BAD TIMES! good times I had, at the El Royale. Like a tarantino movie but actually tolerable.
some seriously great stuff by Jeff Bridges and Cynthia Erivo btw.
This was extraordinary. I wasn't really sure what I was getting myself in for. But its Peter Jackson, so I had to watch it. There were two things going through my head when I was in the cinema:
- does Peter Jackson have nothing better to do than compile old footage from the war?
- why am I being given 3D glasses for a documentary?

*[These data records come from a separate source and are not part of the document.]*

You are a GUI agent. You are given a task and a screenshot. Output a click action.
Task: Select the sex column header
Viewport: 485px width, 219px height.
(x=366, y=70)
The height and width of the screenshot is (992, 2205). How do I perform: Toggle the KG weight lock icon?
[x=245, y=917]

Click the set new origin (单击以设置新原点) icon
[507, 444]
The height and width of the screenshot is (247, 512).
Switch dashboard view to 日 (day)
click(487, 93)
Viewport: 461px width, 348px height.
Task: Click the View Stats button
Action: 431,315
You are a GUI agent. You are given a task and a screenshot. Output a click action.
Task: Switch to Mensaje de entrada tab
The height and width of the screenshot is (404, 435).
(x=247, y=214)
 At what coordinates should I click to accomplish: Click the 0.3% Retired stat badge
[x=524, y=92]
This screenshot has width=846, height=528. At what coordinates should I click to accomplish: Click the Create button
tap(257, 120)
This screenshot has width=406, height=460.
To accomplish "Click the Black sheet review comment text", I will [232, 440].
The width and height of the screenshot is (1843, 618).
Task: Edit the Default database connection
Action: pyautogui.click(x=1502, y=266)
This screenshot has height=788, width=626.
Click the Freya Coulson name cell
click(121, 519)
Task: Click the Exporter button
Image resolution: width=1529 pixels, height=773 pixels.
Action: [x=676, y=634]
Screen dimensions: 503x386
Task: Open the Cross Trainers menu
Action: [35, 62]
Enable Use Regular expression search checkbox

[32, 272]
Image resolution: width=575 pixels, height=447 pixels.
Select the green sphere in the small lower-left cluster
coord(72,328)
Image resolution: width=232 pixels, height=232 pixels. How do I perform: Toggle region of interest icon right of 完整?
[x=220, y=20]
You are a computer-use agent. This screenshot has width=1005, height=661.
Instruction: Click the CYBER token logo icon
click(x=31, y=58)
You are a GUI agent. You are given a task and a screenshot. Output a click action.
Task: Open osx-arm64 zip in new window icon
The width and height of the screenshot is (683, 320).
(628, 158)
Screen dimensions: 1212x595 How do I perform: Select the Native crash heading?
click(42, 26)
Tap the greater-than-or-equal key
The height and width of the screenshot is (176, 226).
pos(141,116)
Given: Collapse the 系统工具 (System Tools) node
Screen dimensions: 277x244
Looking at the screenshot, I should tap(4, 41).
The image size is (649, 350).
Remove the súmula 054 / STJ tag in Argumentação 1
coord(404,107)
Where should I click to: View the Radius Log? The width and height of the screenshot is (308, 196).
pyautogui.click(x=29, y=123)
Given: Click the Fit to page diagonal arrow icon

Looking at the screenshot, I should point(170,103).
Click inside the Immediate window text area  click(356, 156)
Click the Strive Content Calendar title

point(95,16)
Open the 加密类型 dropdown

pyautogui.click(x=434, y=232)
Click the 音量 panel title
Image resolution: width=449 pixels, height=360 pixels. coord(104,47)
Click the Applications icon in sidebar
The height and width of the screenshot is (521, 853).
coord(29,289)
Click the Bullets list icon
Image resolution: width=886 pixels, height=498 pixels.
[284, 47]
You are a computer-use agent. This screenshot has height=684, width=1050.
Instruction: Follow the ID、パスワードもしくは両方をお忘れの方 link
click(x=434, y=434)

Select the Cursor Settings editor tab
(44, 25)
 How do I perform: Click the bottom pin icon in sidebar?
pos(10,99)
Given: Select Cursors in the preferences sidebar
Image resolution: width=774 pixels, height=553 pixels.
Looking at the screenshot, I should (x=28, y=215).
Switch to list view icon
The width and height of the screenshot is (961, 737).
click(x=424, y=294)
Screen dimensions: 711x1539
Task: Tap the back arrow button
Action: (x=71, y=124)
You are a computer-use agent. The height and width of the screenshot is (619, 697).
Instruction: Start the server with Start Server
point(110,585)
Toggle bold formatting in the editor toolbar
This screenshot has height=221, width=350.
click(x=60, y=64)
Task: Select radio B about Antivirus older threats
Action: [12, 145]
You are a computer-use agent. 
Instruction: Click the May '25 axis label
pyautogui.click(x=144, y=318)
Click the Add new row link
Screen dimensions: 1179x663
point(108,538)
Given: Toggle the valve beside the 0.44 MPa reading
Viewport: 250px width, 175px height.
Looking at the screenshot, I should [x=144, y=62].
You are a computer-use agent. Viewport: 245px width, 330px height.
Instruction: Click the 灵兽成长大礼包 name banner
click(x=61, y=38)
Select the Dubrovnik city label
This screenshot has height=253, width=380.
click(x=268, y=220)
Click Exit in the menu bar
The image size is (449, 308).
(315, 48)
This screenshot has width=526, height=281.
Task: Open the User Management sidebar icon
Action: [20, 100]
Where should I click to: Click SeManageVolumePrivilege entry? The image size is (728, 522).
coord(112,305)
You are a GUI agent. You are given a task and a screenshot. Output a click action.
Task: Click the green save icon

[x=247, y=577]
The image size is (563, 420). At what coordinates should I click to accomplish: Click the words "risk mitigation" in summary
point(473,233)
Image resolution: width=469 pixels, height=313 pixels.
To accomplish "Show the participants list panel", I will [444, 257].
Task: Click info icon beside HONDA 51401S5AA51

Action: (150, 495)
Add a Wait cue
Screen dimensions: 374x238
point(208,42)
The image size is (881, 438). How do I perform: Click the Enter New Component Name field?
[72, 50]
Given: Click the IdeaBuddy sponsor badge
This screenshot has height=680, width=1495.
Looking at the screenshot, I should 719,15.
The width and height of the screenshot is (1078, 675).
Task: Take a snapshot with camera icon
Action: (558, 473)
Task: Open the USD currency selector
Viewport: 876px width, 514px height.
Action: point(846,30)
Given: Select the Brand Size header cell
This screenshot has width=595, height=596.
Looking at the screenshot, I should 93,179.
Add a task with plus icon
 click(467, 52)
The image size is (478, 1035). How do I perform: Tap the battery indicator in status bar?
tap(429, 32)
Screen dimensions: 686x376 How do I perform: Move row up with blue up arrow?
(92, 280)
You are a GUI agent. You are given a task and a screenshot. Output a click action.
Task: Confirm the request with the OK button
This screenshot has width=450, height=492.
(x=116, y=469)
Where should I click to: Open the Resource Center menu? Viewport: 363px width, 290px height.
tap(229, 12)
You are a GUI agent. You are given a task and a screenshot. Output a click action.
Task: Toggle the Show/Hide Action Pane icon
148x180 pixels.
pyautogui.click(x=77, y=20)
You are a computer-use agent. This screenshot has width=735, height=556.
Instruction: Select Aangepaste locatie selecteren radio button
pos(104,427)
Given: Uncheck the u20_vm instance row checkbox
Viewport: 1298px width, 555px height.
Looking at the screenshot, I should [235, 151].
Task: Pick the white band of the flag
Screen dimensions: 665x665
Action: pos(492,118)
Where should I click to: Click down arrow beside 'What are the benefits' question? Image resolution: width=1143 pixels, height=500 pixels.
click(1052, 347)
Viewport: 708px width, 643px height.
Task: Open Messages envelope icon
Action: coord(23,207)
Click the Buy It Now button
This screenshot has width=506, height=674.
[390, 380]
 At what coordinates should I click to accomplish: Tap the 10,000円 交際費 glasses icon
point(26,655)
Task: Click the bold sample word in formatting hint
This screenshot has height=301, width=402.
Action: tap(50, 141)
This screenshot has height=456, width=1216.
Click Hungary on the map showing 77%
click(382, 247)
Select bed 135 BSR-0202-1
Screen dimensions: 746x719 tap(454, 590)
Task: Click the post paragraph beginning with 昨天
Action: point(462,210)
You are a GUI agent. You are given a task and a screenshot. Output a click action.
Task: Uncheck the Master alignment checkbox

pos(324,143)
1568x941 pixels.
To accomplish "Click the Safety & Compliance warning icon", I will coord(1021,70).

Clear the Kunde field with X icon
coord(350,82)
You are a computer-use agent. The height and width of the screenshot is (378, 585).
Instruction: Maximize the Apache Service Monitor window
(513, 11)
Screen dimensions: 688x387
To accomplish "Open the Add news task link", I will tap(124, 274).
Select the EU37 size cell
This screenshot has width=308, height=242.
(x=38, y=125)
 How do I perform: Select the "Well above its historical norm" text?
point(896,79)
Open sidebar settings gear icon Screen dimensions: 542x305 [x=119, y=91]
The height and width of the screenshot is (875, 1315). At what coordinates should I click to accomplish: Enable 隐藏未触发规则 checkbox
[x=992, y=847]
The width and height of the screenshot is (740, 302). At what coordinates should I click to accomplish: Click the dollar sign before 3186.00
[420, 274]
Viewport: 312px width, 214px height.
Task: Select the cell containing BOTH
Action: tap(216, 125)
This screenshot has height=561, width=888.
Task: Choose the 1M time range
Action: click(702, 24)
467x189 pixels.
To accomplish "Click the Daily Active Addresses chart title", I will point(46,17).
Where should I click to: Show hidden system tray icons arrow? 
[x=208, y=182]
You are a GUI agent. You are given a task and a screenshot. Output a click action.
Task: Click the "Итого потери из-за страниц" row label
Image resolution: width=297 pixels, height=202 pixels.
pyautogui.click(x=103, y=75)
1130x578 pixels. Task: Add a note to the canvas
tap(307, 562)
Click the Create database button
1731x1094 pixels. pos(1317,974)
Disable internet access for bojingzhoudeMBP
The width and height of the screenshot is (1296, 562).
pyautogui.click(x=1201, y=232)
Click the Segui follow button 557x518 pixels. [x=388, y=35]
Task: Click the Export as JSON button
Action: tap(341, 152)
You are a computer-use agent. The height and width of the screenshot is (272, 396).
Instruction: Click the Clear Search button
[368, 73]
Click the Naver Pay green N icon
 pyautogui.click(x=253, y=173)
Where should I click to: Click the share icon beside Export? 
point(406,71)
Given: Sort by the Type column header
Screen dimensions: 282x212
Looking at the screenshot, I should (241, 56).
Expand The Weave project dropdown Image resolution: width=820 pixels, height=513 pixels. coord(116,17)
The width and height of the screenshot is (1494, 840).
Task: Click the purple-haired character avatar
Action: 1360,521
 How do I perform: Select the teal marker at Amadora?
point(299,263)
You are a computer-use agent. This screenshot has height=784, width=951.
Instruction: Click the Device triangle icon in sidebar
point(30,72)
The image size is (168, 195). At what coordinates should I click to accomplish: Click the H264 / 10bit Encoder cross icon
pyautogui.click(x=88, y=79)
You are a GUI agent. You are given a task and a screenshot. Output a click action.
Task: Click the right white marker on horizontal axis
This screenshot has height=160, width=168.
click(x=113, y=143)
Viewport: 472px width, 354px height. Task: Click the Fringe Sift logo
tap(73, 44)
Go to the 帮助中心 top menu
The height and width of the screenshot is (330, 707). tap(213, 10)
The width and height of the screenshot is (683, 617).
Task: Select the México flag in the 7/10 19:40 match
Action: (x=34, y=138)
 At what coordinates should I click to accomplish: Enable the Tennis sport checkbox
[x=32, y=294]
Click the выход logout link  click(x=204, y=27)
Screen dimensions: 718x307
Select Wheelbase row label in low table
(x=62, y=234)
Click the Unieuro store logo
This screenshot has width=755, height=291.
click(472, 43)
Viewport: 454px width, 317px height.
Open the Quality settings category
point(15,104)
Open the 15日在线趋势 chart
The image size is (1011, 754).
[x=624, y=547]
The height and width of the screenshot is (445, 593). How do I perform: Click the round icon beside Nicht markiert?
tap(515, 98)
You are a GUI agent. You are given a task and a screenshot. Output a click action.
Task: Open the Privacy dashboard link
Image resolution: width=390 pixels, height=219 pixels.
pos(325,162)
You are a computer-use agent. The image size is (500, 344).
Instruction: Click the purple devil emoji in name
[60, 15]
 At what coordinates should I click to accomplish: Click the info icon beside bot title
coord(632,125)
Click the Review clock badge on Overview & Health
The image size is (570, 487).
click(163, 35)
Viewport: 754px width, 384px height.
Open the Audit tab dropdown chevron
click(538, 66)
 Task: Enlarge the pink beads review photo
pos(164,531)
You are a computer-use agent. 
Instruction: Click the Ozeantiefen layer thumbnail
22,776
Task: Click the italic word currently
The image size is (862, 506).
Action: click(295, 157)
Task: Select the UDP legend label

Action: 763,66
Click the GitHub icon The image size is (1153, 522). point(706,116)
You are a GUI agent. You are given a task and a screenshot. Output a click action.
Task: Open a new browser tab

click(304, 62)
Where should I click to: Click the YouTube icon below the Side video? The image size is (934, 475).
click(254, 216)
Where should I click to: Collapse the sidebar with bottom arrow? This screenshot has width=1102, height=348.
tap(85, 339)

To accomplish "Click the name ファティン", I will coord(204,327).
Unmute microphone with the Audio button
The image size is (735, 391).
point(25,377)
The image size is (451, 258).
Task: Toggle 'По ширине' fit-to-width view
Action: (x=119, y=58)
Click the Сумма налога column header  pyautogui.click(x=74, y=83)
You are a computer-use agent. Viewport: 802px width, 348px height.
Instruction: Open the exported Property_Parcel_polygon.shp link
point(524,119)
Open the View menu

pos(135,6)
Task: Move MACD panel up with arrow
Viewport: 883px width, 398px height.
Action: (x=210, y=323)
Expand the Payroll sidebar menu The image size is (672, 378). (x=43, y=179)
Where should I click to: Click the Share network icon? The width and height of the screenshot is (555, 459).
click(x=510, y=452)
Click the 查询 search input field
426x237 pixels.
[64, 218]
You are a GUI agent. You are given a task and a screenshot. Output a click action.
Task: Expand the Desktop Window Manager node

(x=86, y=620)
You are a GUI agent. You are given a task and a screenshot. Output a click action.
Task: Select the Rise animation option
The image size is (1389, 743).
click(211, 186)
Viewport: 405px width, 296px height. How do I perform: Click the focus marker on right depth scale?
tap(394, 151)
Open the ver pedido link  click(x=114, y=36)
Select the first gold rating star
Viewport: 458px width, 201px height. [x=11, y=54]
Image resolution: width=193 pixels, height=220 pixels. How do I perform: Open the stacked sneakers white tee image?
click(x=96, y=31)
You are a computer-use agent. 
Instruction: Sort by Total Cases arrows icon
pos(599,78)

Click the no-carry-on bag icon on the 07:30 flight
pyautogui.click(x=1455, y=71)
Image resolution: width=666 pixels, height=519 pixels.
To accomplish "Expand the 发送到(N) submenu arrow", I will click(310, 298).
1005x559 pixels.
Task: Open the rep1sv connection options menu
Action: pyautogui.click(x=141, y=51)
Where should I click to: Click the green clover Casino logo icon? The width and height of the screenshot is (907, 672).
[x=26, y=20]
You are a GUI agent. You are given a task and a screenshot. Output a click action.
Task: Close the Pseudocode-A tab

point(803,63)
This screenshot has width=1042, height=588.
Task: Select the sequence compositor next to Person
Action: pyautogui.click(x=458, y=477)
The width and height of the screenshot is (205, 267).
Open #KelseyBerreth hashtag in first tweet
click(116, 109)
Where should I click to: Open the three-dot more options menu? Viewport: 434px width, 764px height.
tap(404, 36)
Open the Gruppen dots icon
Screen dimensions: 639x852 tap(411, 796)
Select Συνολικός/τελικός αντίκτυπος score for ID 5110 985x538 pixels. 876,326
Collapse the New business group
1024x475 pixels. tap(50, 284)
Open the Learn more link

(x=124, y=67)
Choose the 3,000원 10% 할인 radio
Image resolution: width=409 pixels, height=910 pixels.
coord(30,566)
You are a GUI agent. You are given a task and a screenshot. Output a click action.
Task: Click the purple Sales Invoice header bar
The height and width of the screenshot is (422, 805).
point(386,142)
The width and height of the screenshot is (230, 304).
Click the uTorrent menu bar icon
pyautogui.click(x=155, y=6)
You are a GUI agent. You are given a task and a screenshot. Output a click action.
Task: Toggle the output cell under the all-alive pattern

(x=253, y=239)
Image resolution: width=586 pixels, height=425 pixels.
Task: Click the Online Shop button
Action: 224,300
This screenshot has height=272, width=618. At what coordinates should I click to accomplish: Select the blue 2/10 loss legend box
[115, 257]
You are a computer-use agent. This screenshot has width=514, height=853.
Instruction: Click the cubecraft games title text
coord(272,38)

It turns out this was well worth being made. This documentary is revolutionary. On a technical level, sorting out the speed of the old footage (10fps to 24fps) by interpolating new frames; colourising the pictures; and overhauling it in 3D, is extremely impressive. Making it look like footage taken in the modern day brings the war to life like I have never seen before. I live near the Imperial War Museum (who commissioned this film) and have watched footage like this many times, never cared about it. Watching/reading about the war is boring. This film is not boring. Using technology to connect the old footage to a young viewer who is not interested in old wars.
This is a complete triumph.
Peter Jackson has pushed technical boundaries and opened up a new frontier of documentary filmmaking. I cannot wait to see what other filmmakers will do with this - I know we will see many more films like this in coming years.
Now, another little film that I saw in November, you may have heard of it:
Got to see my favourite film evs with the soundtrack in the Royal Albert Hall, performed by the London Symphony Orchestra - the same orchestra that performed the original score. (obviously not the same members but yeah)
I hadn't been to one of these movie-in-concerts before but it is quite bizarre. for extended periods you forget the orchestra is there at all because they are exactly how the soundtrack goes. I guess that sounds stupid since that's the whole point. but it's very strange.
Ive never seen Star Wars in a cinema before and although the digital projection was not incredible, it was well worth seeing.
The actual highlight of it was seeing it with an audience - in this case, an audience of 5,000. I think it's sometimes easy to forget how funny Star Wars is, and being in a massive audience all reacting together was a unique experience.